**Given problem:**
Scale the lines from the one containing "You are a computer-use" through the last line, keeping the requests, and multiply every coordinate in the answers by 1.5, rounding to whole numbers with halves going up. Leave the pictures out of your answer.

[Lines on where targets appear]
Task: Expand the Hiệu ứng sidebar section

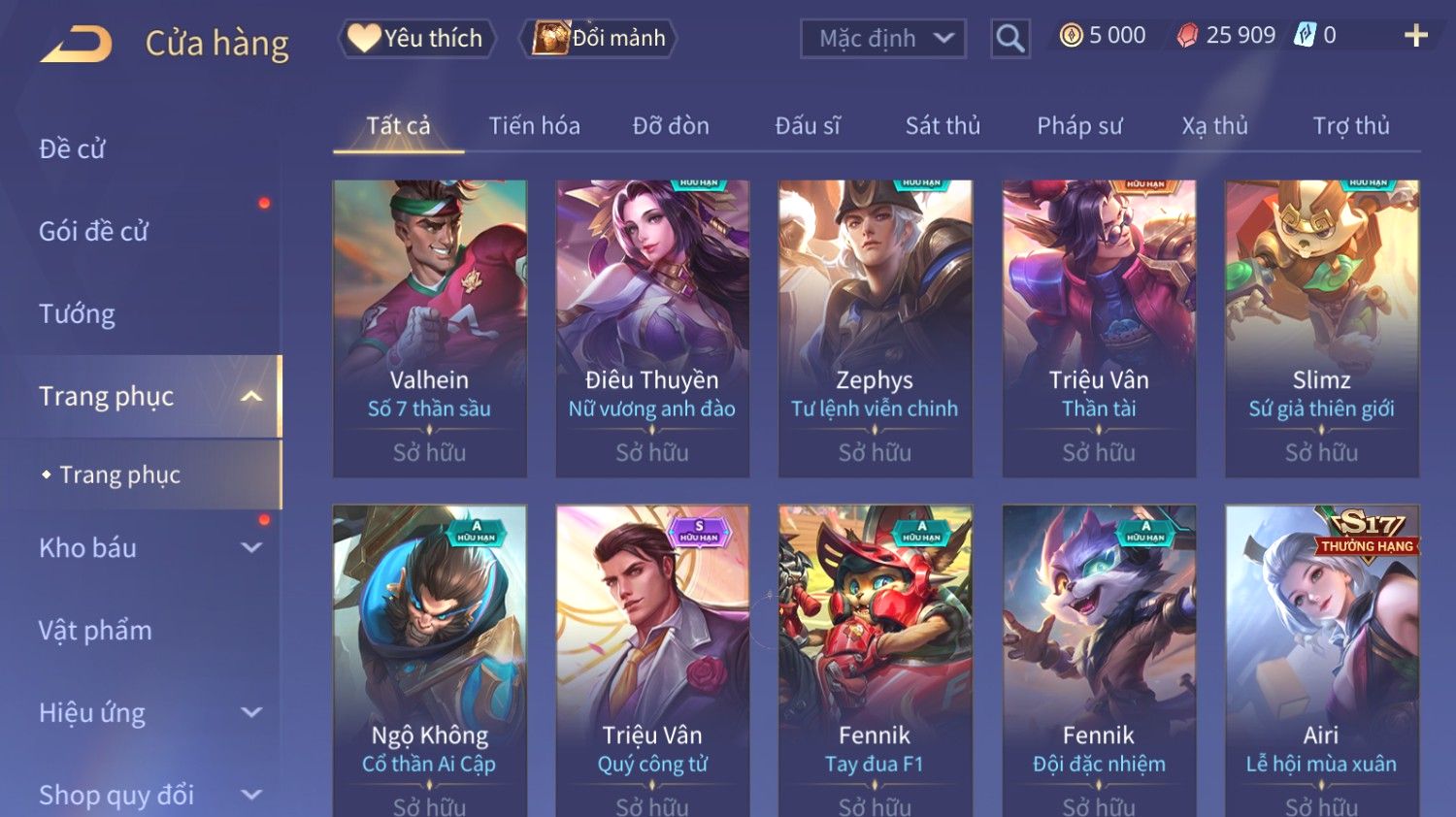Action: (251, 712)
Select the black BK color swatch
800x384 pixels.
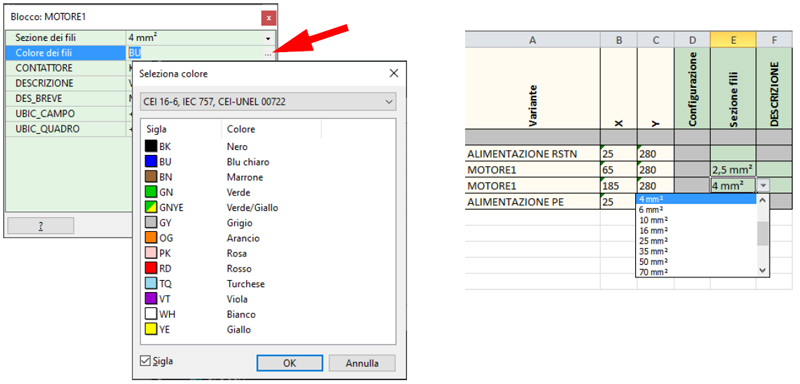(151, 147)
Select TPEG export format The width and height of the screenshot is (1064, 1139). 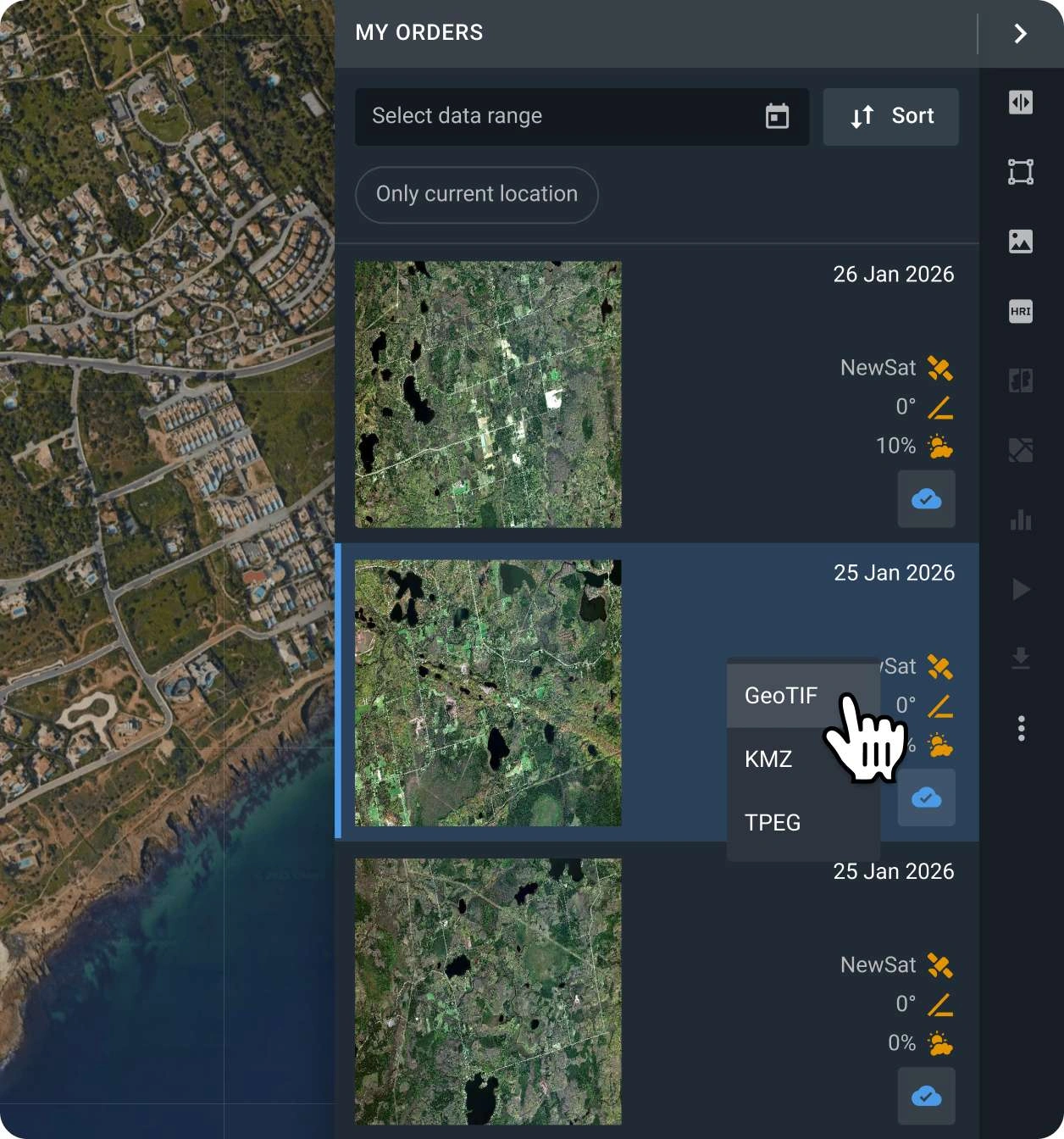771,822
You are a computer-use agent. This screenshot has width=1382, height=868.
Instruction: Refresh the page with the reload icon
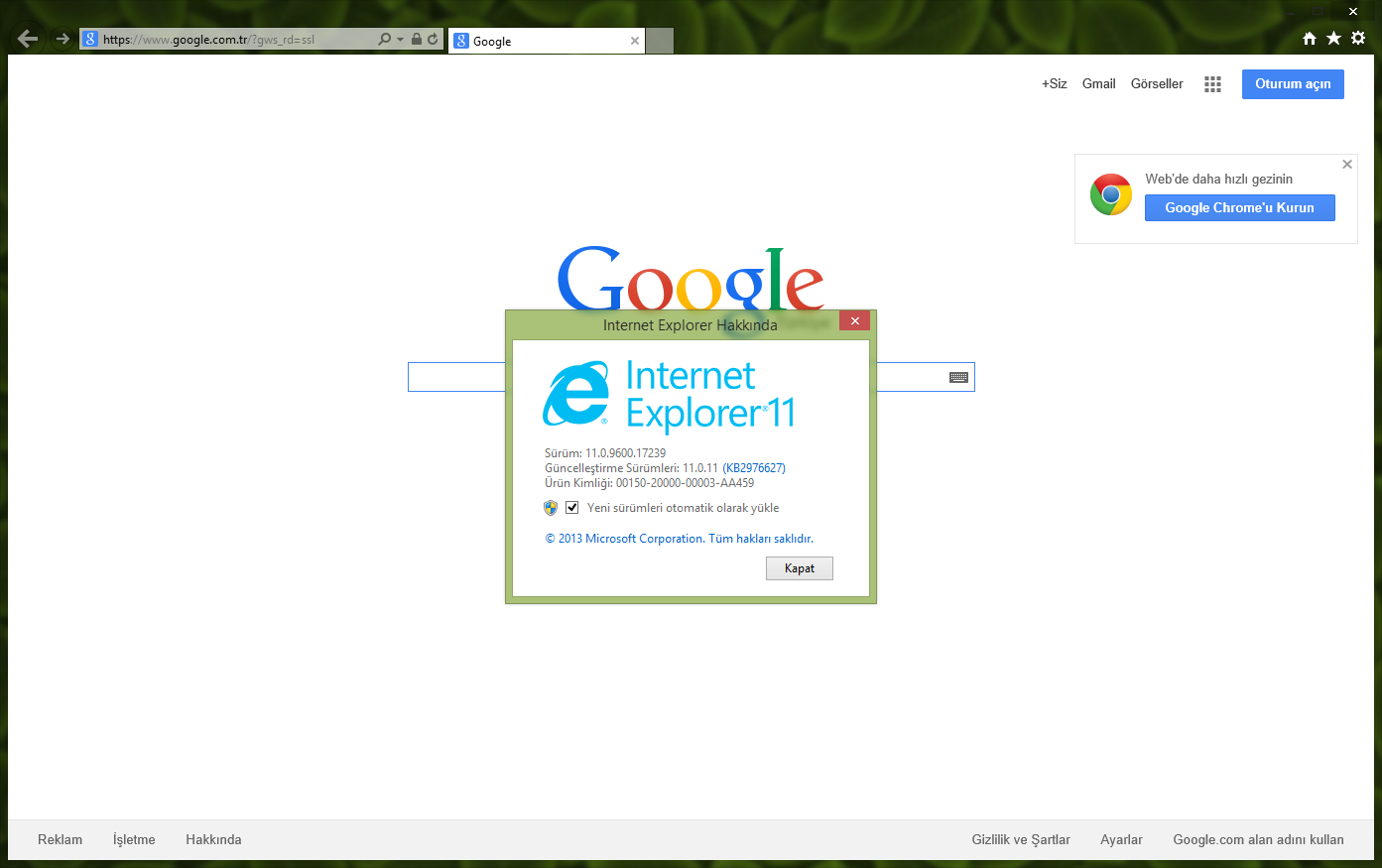pos(433,40)
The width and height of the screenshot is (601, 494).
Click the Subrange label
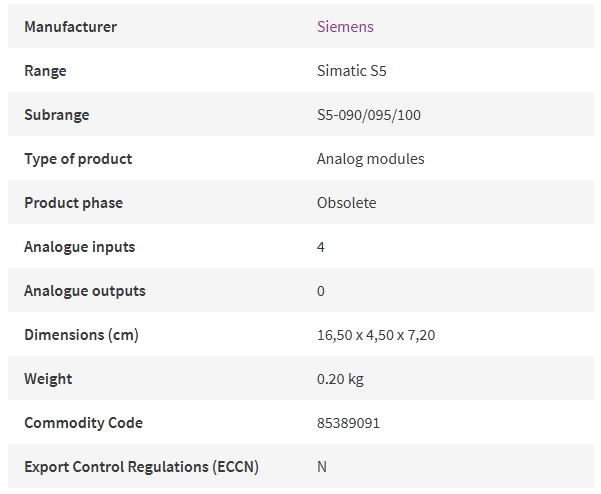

**Exercise response:**
You are a computer-use agent. This screenshot has width=1382, height=868.
Instruction: Refresh the page with the reload icon
pos(650,60)
The width and height of the screenshot is (601, 494).
Click the Subrange label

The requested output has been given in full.